§ PAGE EXCERPT
⁂
Education is a much talked about subject in India. But there are a few books which go to the roots of the matter and expose the problem that affects the Indian society so adversely.

The *book under review has fifteen chapters arranged in historical perspectives and development planning in the country. The first chapter deals with the present state of education in the country, chapter 2 is devoted to remind of the dreams of the founding fathers and their struggle for "education for all" during the pre-independence period. The economic policies adopted in India after independence, popularly known as the mixed economy model or the Nehruvian model, are examined in chapter 3 and in this backdrop, the writer takes a look at the educational policies adopted in the country during the 1950s and 1970s. The Nehruvian model became crisis ridden by the 1970s. In chapter 4 the reasons have been analysed and the factors that pushed India's ruling elites to begin their work under globalisation of the Indian economy in 1991 and adopt neoliberal economic policies.
⁂
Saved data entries
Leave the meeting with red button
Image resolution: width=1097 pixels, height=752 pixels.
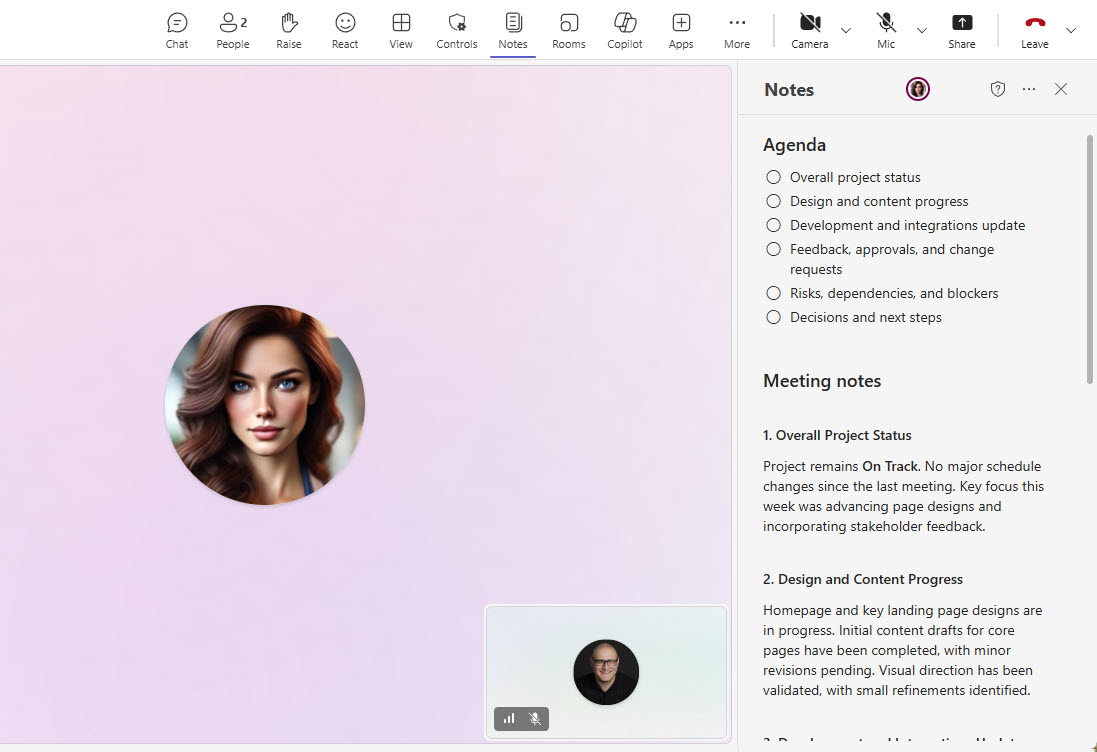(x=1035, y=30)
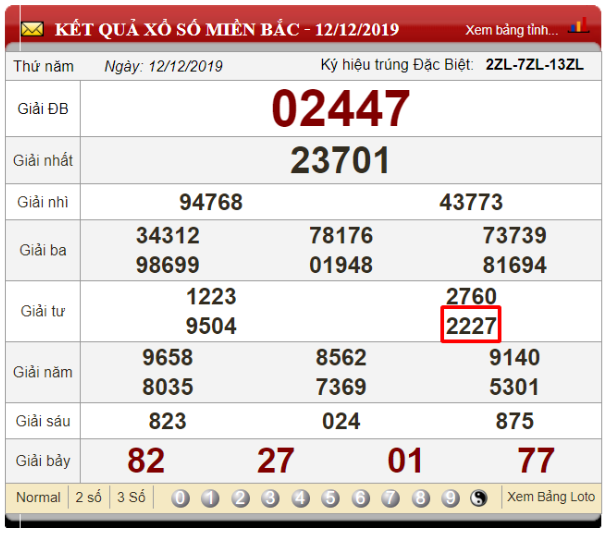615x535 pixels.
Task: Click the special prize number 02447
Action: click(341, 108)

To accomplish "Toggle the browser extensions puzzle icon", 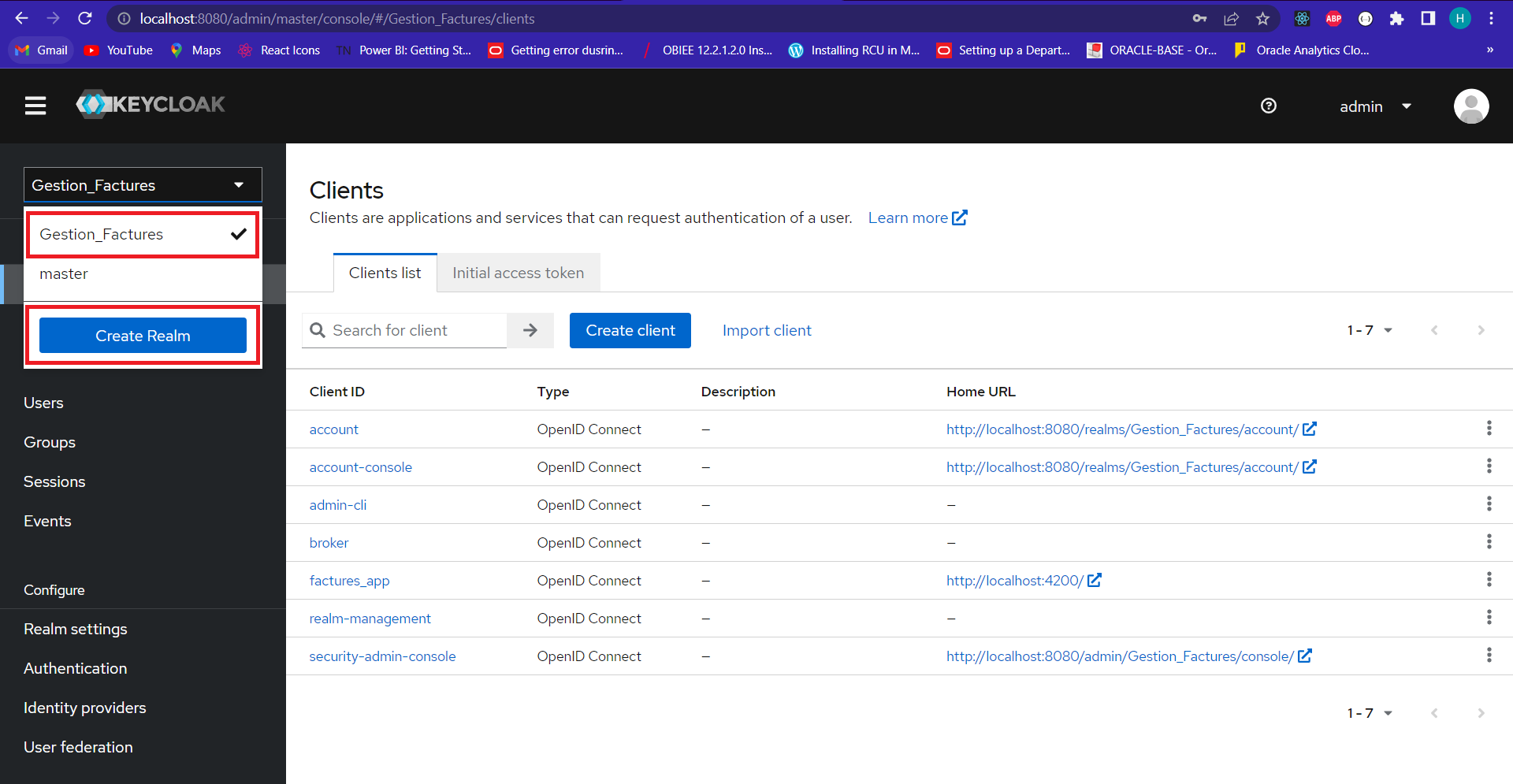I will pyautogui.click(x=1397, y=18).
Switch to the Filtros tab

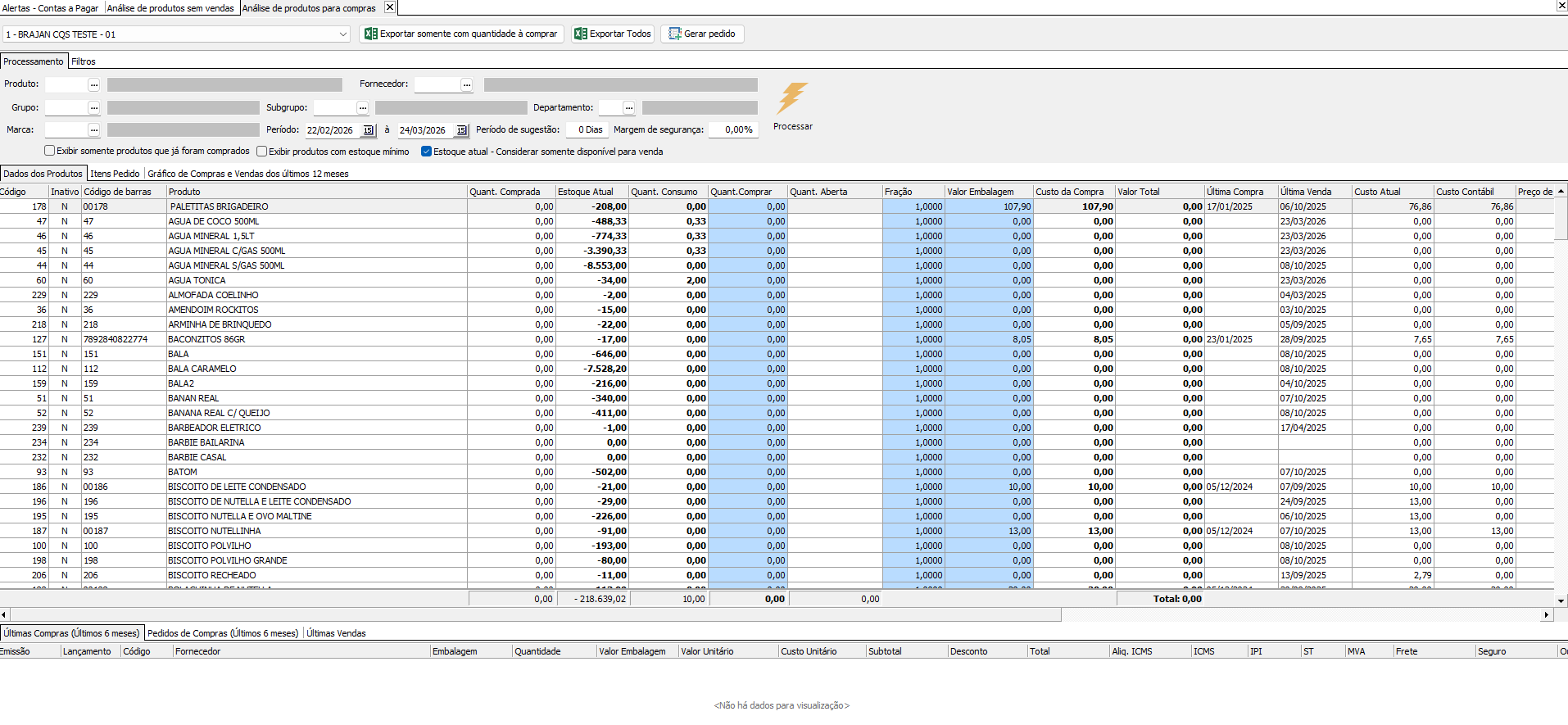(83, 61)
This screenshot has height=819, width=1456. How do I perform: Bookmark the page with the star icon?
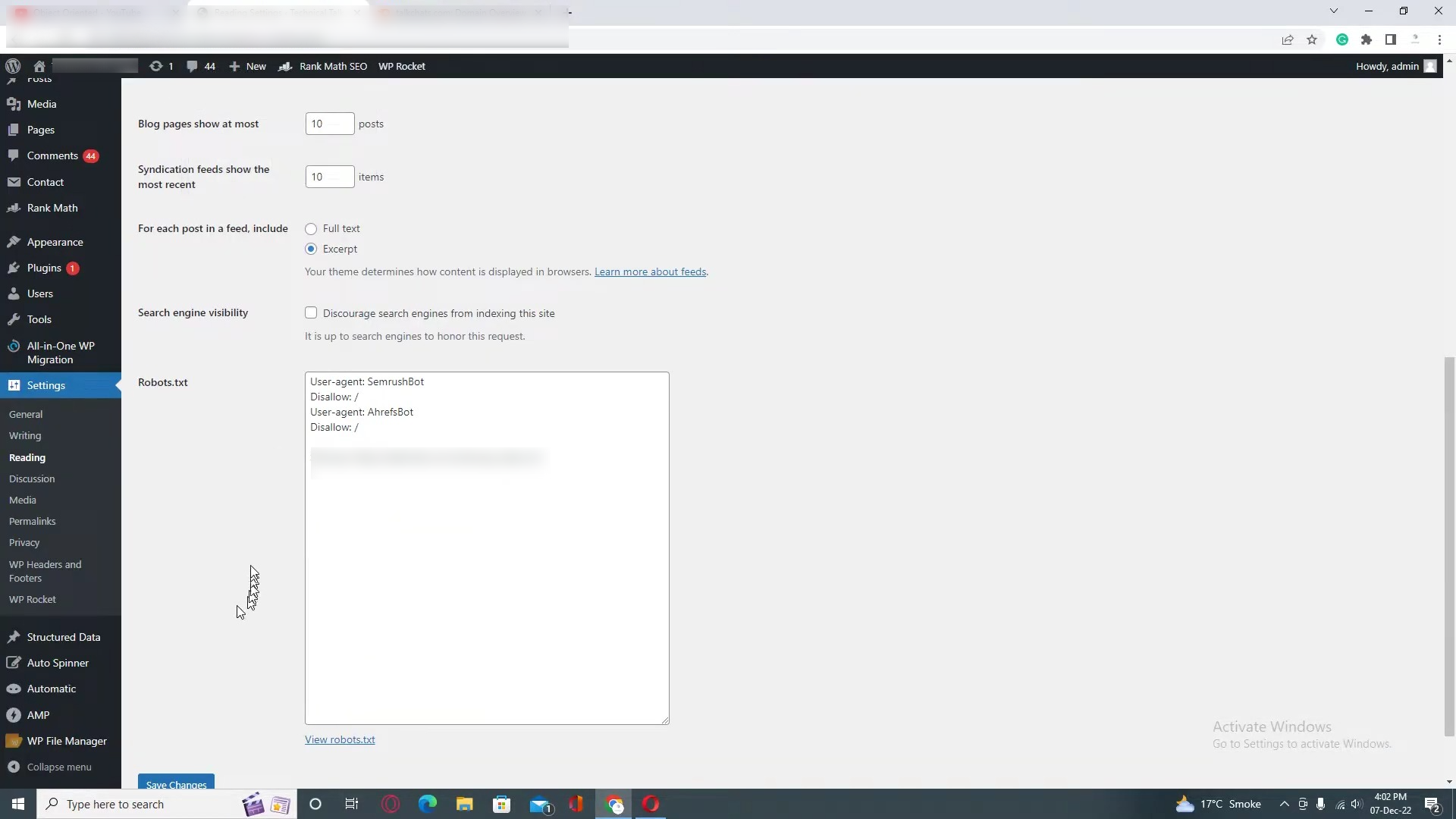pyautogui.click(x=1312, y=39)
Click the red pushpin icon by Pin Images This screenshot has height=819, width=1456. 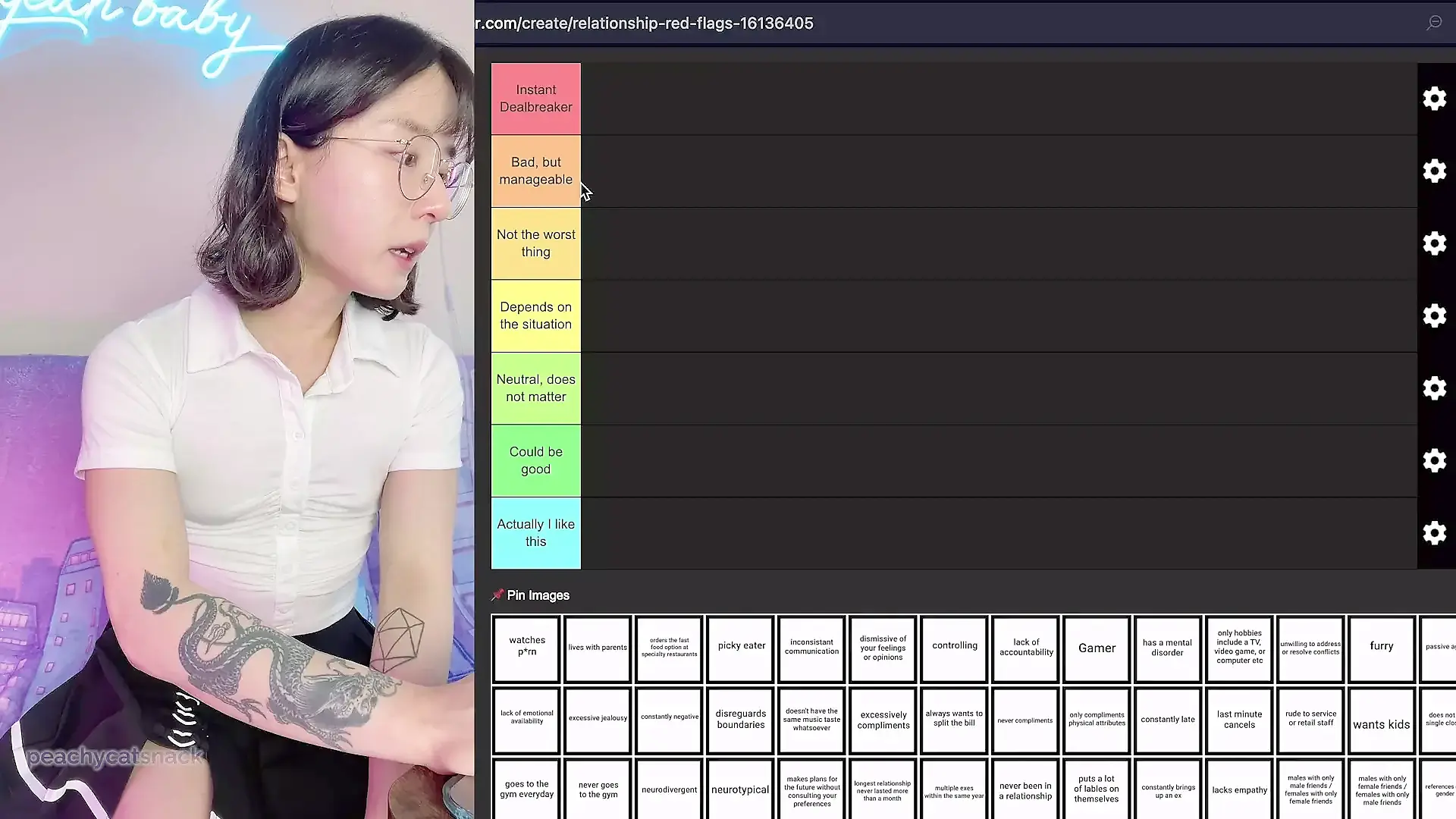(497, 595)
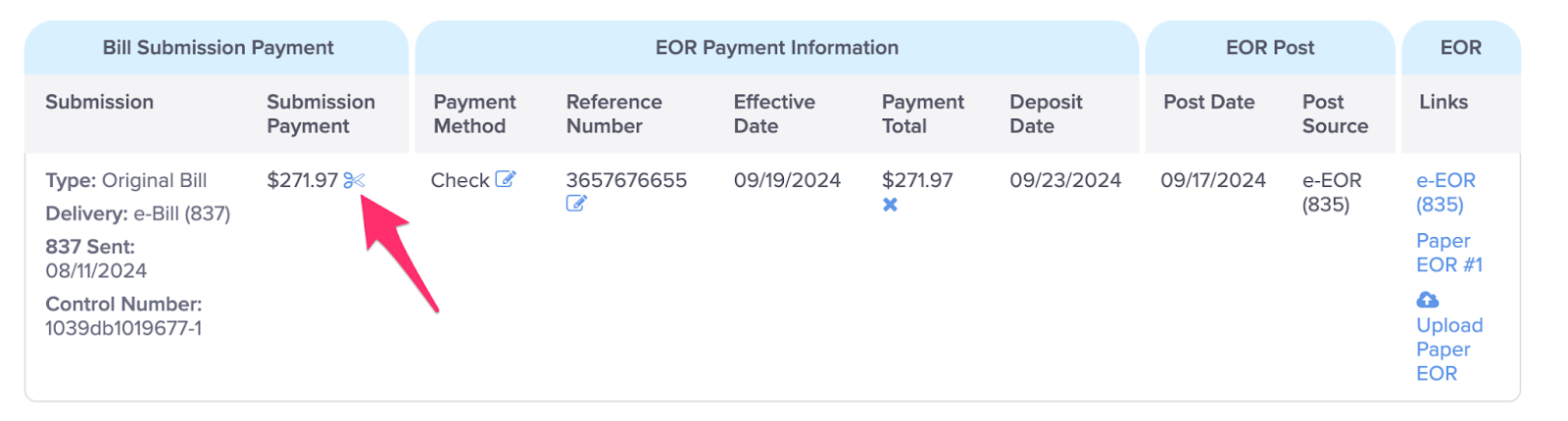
⁂
§ WRITTEN TASKS
[1] Based on the book review on education in India, decide whether each statement agrees with it: (a) The book is divided into fifteen chapters. (b) Chapter 3 describes the present state of education in the country. (c) By the 1970s, the Nehruvian model had run into crisis. Answer yes or no for each, quoting the words of the review that settle it.
[2] Write the next few sentences of the book review on education in India, picking up right after its final sentence.

§ RESULTS FOR EACH TASK
[1]
(a) Yes: "has fifteen chapters"
(b) No: "The first chapter deals with the present state of education in the country"
(c) Yes: "The Nehruvian model became crisis ridden by the 1970s."

[2]
The impact of globalisation on elementary education has been examined in chapter 5. In 2009, the Indian parliament passed the Right to Education Act. The Government of India claims that with the passage of this act, all children in the country now have 'a fundamental right to education', the author examines this claim in chapter 6. In chapter seven he takes an insight look at how the passage of RTE has cleared the way for accelerated commercialisation of the elementary education system in the country.

Chapters 8-12 are devoted to discussing the higher education system in the country, while the chapters 8-9 discuss the condition of education in the British Colonial period and under the Nehruvian period. Chapters 10-12 speak about the impact of neo-liberal winds blowing across the country on the higher education system : the world Bank conditionalities and the sharp reduction in Government spending on higher education through the 1990s (chapter 10), the rapid growth of the private sector in higher education and the transformation of higher education into a lucrative business (Chapter 11) and the introduction of new bills in the parliament by the Government to facilitate the growth of the Private sector, including foreign universities in higher education (chapter 12). The problems and obstacles to free, compulsory and good quality education have been discussed in Chapters 13 and 14.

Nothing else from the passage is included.